Court approves early counting of mail-in ballots

September 26, 2022

Southern Maryland News

Court approves early counting of mail-in ballots

The court ruling Friday that will allow election officials to count mail-in ballots earlier is expected to speed up the counting of votes, which should mean an earlier certification of the 2022 election.

The Montgomery County Circuit Court decided on Sept. 23 to approve the Maryland State Board of Elections’ emergency petition to allow the early processing and counting of mail-in ballots.

With the court’s approval, local boards of election can now begin canvassing and counting votes on Oct. 1. Votes will not be reported early, only opened and counted.

In his ruling, Judge James A. Bonifant said the board’s request constituted an emergency, as outlined by Maryland election laws, and it was within the court’s power to temporarily modify the election timeline due to that emergency.

Prior to the court’s ruling, Maryland election laws only authorized the counting of mail-in ballots on the Thursday after election day.

An influx of mail-in ballots during the 2022 primary elections motivated the board to put in a special request for the 2022 general election, only.

Board members explained that the mandated timeline for processing votes “could leave local, statewide, and even federal contests without certified results until late December 2022 or early January 2023.”

“Maryland is currently the only state in the union that forbids any kind of processing of mail-in ballots until after Election Day,” the board said.

During the July primaries, Marylanders cast over 345,000 mail-in ballots.
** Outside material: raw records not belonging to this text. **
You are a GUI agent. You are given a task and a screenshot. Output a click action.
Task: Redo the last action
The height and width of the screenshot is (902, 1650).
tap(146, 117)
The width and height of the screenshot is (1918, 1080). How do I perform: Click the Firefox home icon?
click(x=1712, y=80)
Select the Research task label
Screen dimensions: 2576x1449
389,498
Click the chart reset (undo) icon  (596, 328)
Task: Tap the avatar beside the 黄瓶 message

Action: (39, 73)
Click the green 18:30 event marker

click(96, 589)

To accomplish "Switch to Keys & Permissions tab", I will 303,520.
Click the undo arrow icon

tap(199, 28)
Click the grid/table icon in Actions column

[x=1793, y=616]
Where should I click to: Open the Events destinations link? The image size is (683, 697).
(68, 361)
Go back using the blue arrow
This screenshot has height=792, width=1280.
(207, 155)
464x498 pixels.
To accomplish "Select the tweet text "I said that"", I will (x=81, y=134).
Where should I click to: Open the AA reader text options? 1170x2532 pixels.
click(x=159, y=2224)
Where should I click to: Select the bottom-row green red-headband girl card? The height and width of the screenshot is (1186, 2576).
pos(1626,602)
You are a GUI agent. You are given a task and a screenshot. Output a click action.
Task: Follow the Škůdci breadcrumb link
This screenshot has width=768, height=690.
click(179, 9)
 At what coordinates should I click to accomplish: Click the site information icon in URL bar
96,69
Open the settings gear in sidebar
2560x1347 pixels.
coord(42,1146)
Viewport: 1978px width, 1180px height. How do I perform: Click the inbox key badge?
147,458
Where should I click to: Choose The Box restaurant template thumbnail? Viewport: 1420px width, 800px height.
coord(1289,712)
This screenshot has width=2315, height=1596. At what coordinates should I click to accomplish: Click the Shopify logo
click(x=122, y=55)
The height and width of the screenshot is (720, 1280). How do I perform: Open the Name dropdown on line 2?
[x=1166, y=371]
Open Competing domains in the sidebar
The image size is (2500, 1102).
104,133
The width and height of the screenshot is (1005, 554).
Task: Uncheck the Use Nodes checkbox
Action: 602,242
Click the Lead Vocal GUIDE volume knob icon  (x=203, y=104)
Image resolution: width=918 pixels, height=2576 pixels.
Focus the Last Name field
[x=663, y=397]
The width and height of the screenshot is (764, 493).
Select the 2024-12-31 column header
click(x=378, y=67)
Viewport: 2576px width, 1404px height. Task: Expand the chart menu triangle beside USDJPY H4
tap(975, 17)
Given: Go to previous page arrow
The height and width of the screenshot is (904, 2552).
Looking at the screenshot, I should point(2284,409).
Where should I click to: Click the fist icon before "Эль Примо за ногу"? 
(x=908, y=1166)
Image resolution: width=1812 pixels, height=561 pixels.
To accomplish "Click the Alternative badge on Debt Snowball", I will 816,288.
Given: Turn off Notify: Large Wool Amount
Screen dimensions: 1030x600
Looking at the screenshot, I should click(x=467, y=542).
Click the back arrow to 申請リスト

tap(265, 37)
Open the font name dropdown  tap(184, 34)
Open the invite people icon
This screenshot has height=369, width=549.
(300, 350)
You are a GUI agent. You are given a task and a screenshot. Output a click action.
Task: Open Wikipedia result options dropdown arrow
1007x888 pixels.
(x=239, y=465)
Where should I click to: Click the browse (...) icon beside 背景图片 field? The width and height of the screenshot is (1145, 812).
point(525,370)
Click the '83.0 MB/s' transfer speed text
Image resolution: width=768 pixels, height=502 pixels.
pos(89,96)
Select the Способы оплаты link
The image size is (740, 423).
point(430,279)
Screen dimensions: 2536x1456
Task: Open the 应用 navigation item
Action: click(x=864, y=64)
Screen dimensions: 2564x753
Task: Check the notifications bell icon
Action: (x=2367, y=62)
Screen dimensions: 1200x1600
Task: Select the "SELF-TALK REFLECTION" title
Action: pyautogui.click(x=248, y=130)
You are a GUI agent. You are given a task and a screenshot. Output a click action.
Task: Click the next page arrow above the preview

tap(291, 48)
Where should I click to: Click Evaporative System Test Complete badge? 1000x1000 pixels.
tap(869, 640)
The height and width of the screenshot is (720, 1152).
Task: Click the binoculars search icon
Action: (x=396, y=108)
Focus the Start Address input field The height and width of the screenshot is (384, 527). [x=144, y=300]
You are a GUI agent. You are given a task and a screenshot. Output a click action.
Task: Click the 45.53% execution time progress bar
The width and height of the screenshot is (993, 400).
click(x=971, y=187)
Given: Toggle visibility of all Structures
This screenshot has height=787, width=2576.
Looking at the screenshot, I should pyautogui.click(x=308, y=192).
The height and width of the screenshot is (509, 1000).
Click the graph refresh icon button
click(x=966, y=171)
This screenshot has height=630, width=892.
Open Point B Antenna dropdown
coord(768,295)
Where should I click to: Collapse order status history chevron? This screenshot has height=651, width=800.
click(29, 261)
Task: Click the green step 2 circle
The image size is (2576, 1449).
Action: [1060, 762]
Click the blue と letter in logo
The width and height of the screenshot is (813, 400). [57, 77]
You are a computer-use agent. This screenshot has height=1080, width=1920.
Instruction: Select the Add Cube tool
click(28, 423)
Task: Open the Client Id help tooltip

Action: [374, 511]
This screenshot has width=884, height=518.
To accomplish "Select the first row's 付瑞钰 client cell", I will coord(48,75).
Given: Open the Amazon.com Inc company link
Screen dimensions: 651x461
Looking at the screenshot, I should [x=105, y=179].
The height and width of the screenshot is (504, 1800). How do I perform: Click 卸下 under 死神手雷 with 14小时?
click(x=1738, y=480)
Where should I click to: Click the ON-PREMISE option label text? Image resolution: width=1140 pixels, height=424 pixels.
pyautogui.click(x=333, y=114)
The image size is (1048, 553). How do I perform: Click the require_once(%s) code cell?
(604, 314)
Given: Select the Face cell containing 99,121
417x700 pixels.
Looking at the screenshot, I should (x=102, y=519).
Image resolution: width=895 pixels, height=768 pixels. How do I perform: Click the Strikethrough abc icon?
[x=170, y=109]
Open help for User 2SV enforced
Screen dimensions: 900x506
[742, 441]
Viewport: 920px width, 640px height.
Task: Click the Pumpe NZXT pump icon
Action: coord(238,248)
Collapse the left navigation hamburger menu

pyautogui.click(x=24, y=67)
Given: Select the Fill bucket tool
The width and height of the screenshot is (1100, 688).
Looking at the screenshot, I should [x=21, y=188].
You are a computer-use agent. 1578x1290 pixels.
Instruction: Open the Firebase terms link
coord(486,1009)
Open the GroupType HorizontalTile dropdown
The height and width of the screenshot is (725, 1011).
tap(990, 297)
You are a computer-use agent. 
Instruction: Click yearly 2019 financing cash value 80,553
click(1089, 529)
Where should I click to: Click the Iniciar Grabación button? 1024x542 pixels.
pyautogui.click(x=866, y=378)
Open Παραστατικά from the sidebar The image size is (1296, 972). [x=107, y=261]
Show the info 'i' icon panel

In the 2018 primaries, the last primary election before the pandemic, the state’s residents cast only 30,122 mail-in ballots.

Officials say that the mass of mail-in ballots this July delayed the certification of some races by weeks. Between one million and 1.3 million mail-in ballots are expected to be cast in this November’s contest.

Gov. Larry Hogan (R) issued an executive order in 2020 allowing early counting to remedy the heavy reliance on mail-in voting at the onset of the pandemic.

After that order expired, the General Assembly passed a bill in 2022 with a provision that would have allowed an earlier canvassing process, but it was vetoed by Hogan over concerns of election security.

“We welcome Judge Bonifant’s decision allowing the State Board of Elections to institute early canvassing for the general election, as I did in 2020 during the pandemic,” Hogan said in a press release.

“It worked well in that election, but partisan legislators dropped the ball on adopting our successful approach, making this step necessary.”

Republican gubernatorial nominee Dan Cox filed a petition challenging the board’s request. Cox’s lawyers argued that shifting the power to change voting laws from the General Assembly to the courts was unconstitutional.

Bonifant rejected this argument in last week’s ruling, stating that, “the powers of the three branches of government are not ‘wholly separate and unmixed,’” and citing a previous ruling.

He also rejected Cox’s attorneys’ claims that the board of election’s request did not constitute an emergency.

Cox filed another effort earlier this week to halt the board’s plan to certify the Nov. 8 elections earlier.

In response to Cox’s request, the Maryland Court of Special Appeals released an order Tuesday afternoon that said the court would hear his appeal, and gave him until Wednesday, Sept. 28, to file supporting documents. The order said the board of elections must file a response to Cox’s appeal no later than Thursday afternoon.

If the judge does not grant Cox’s appeal this week, counting of early mail-in ballots will not be halted.

“I am thrilled and relieved by Judge Bonifant’s thoughtful ruling,” Sen. Cheryl Kagan (D-Montgomery) said in a press conference outside of the court last week. “He concluded that, indeed, it was right for democracy that mail-in ballots be counted in a timely way.”

In response to a question by a reporter, Kagan committed to passing similar legislation to the 2022 election bill in the next legislative session.

“I have already talked to the senate president about bringing it back,” Kagan said. “We did not anticipate that Governor Hogan would veto [the 2022 bill] and create such a mess in the primary.”